Travis Graves is like a big kid with a construction set, playing with its endless possibilities. His kit can be segmented into small pieces or stacked as high as a factory ceiling. By adding wire, magnets, or simply counterbalancing his playthings, he is able to put them together in spectacular ways.
Graves will never run out of building toys; his materials are all around him. They’re trees, tree trunks, stumps, logs, and objects made of wood or paper. By suspending them or stacking them in unexpected ways, he encourages viewers to look at familiar natural objects with fresh eyes.
In a new two-person Redux exhibition, Graves has brought in several strange artworks for visitors to puzzle over. “In Balance #4” features a long log resting on a sawhorse. The log has been carefully counterweighted so that one end can sit on the sawhorse while the other stretches impossibly across the gallery space.

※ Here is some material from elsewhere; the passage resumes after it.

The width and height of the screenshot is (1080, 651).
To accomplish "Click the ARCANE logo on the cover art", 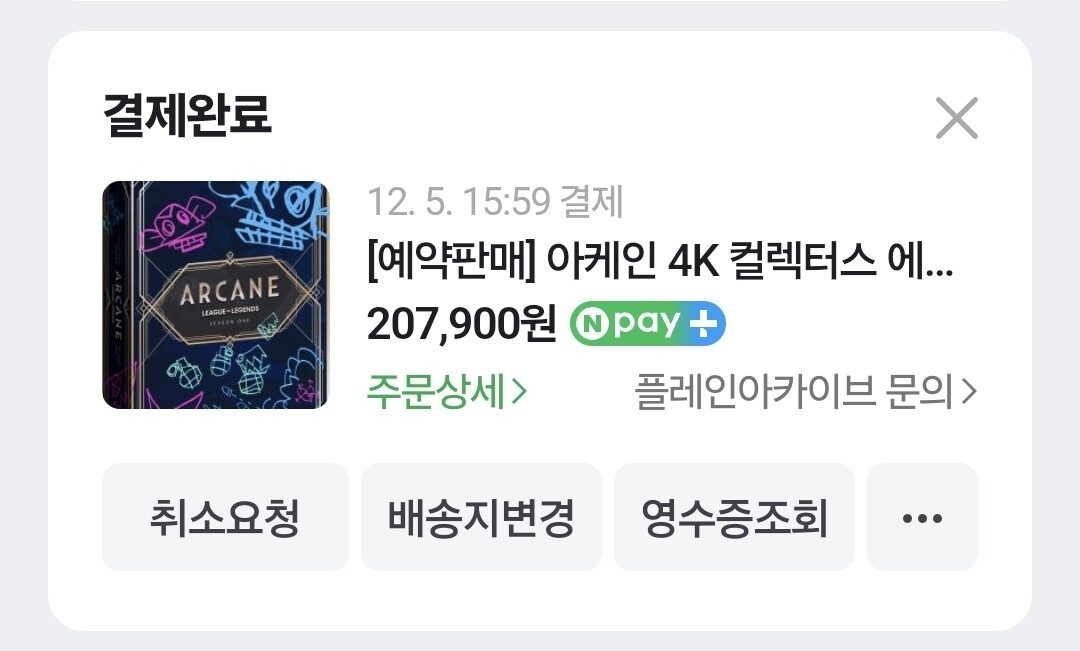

For “In Suspense #3,” Graves uses magnets to create a gap between two vertical logs. They quiver together as if dancing to the sound of the air conditioning. With this kind of trick, the artist explores the ways that man subverts nature to his own whims. “In Suspense #4” looks sturdier, joined to a corner of the gallery with smaller logs connected to form a kind of chopped-up branch. “Remnants of a Tree” shows cast-paper hands holding a pile of sawdust.
“Action and Consequence” has more hands. This time one holds a juniper tree upside down as it molts. It’s left up to the viewer to decide whether the hands are trying to save these remnants or if they’ve caused the tree’s demise in the first place.
There are just enough pieces to give a sense of what Graves does without displaying his full abilities. It’s like seeing the edge of a woodland instead of the whole forest. Anyone who sees his playful pieces will be left wishing there was more room for his work to be shown — it’s that intriguing.
Part of the artist’s goal is to get people to look twice at half-ignored objects. At second glance, a plain old log becomes something wonderful because it floats or balances precariously. In the same way, we can reexamine the natural world, appreciating it instead of just passing by.
Graves is currently experimenting with video. He recently filmed a piece called “Stumped,” a Sisyphean exercise in which he rolls a tree stump around a lawn. He’s also assembled shots of the moon, which glide past each other on a screen to form complementary patterns.
By looking at nature through a lens, he shares common ground with Cari Freno, who is exhibiting her video art concurrently with Graves. Although her clips are less work-intensive, they’re also rooted in her interest in human interaction with trees and plants. And she really interacts. She holds or sets up a camera and films herself climbing on trees, jumping up to them, hugging or dangling, often imagining that these stolid growths are people.
In “NEW,” Freno traverses a forest, introducing herself to different trees as if she’s mingling at a party. “Hold” shows her sticking her head in a tall, deep hollow. A large video projection called “Little Wanton” greets viewers as they walk into the gallery; in this piece, she’s masturbating a long but skinny branch. The hand job’s energetic, but the expression on her face is as lifeless as a winter twig.
Freno describes her work as “self-surveillance,” an examination of how she relates to people, nature, and herself. Through her art, she’s able to act out childhood impulses from the perspective of a mature woman. Sometimes she looks or feels silly. Other times, she creates videos that serve a similar purpose to Graves’ woodworks: They make us reconsider the amazing, knotty world around us.